*Work item*. In the filing excerpt, which section of the Offer to Exchange is incorporated by reference for the source of funds, and what is it entitled?

*Source text*.
ITEM 6.    PURPOSES OF THE TRANSACTION AND PLANS OR PROPOSALS.

        (a) Purposes.     The information set forth in the Offer to Exchange under the caption "Summary Term Sheet and Questions and Answers" and Section 3 of the Offer to Exchange under the caption "The Offer to Exchange" entitled "Purposes of the Offer and Reasons for Structure of the Offer" is incorporated herein by reference.

        (b) Use of Securities Acquired.     The information set forth in Sections 6 and 12 of the Offer to Exchange under the caption "The Offer to Exchange" entitled "Acceptance of Options for Exchange; Grant of New RSUs" and "Status of Options Acquired by Us in the Offer; Accounting Consequences of the Offer" is incorporated herein by reference.

        (c) Plans.     The information set forth in the Offer to Exchange under the caption "Summary Term Sheet and Questions and Answers" and Section 3 of the Offer to Exchange under the caption "The Offer to Exchange" entitled "Purposes of the Offer and Reasons for Structure of the Offer" is incorporated herein by reference.

ITEM 7.    SOURCE AND AMOUNT OF FUNDS OR OTHER CONSIDERATION.

        (a) Source of Funds.     The information set forth in Section 9 of the Offer to Exchange under the caption "The Offer to Exchange" entitled "Source and Amount of Consideration; Terms of New RSUs" is incorporated herein by reference.

*Supplied data*.

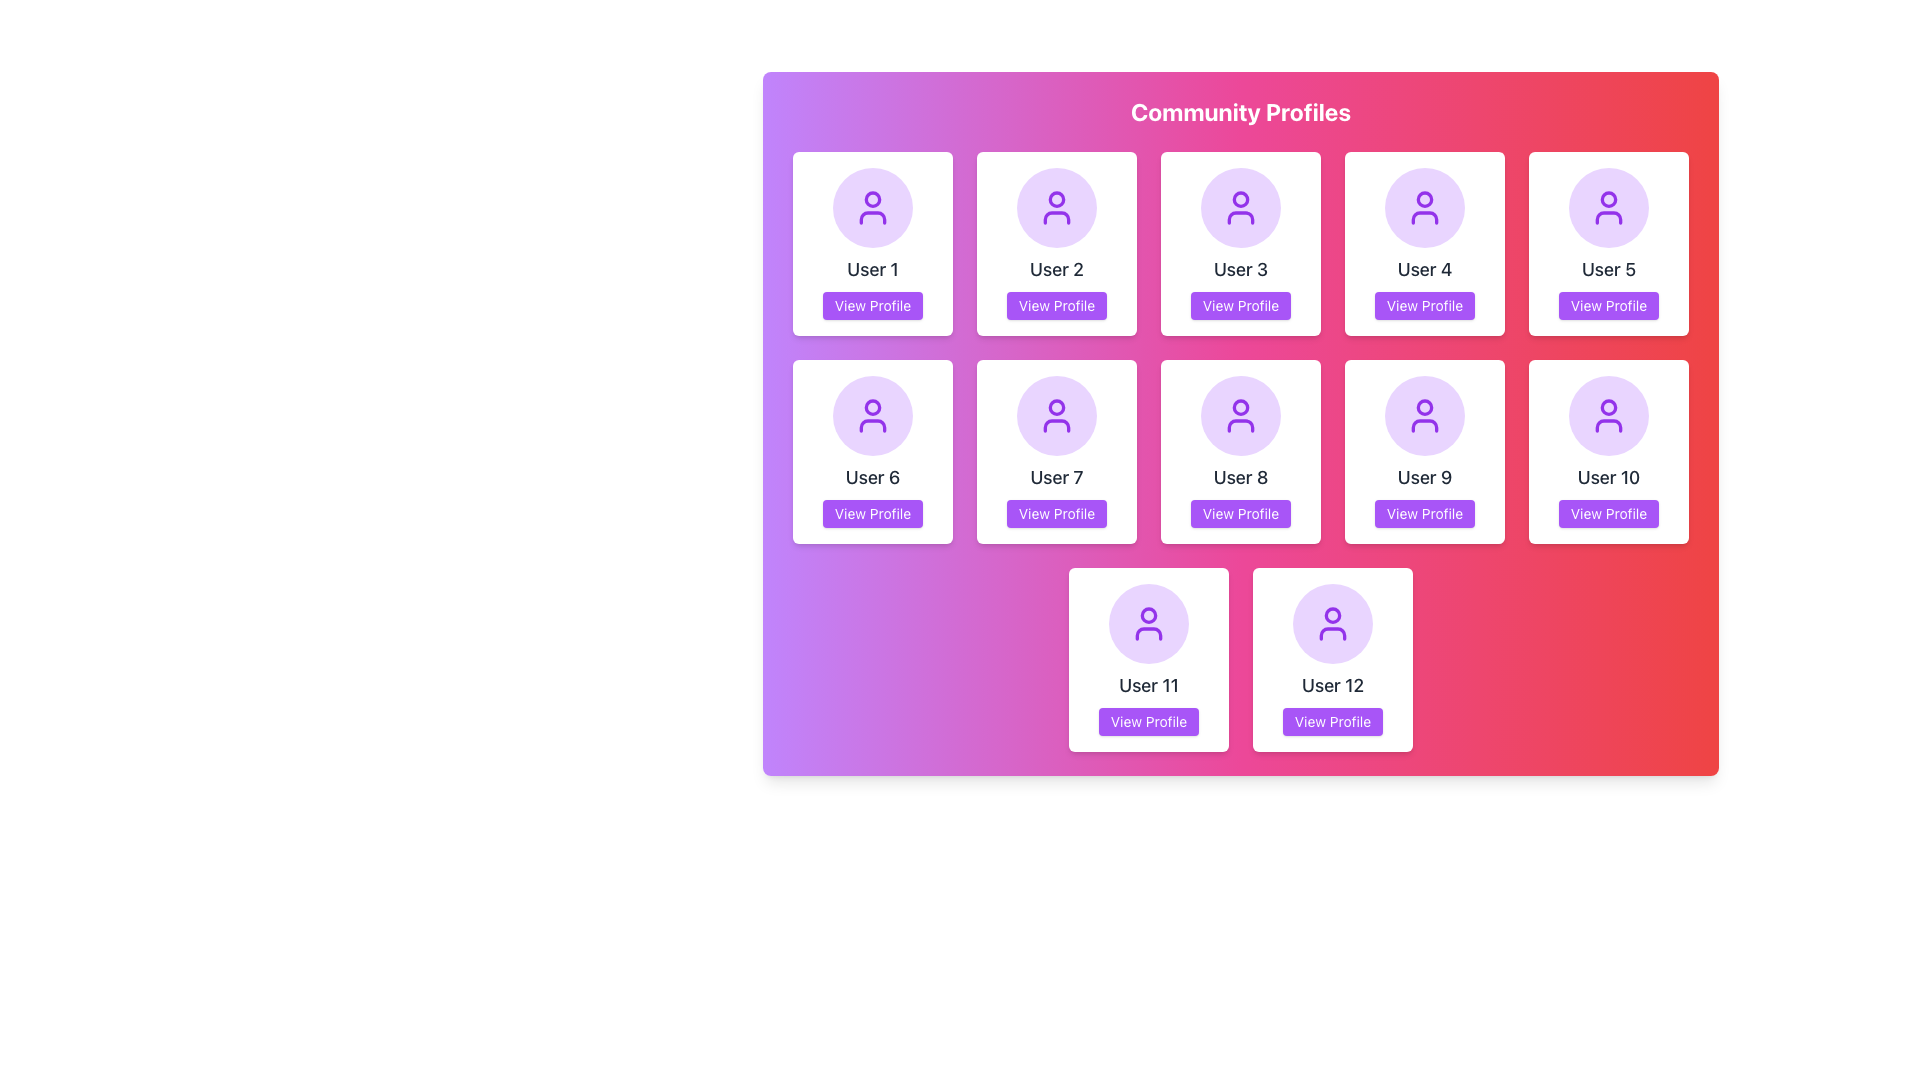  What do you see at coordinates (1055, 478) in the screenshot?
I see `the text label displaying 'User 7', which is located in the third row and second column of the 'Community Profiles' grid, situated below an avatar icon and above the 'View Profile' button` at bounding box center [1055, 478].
* * *
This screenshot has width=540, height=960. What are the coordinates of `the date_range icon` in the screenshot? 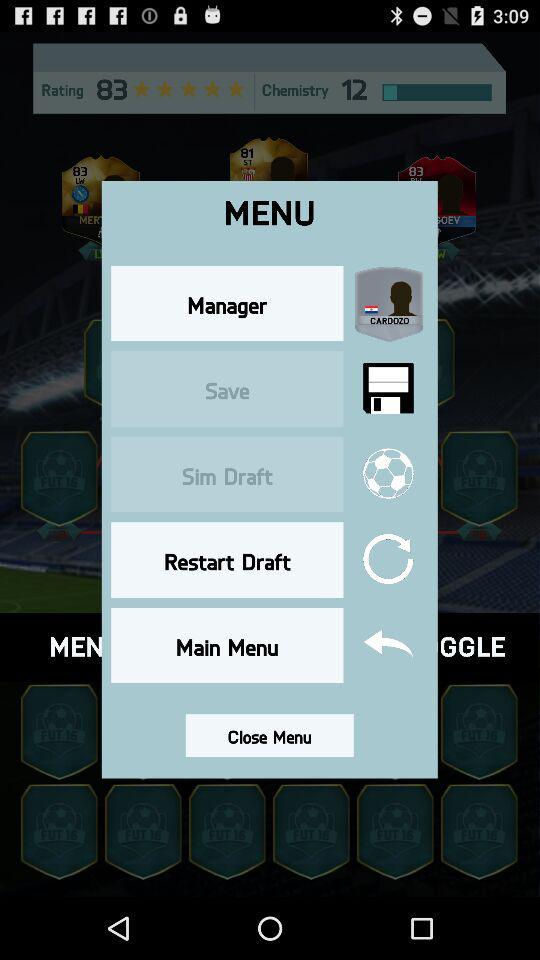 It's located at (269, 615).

*Exercise output*. Section 9, entitled "Source and Amount of Consideration; Terms of New RSUs."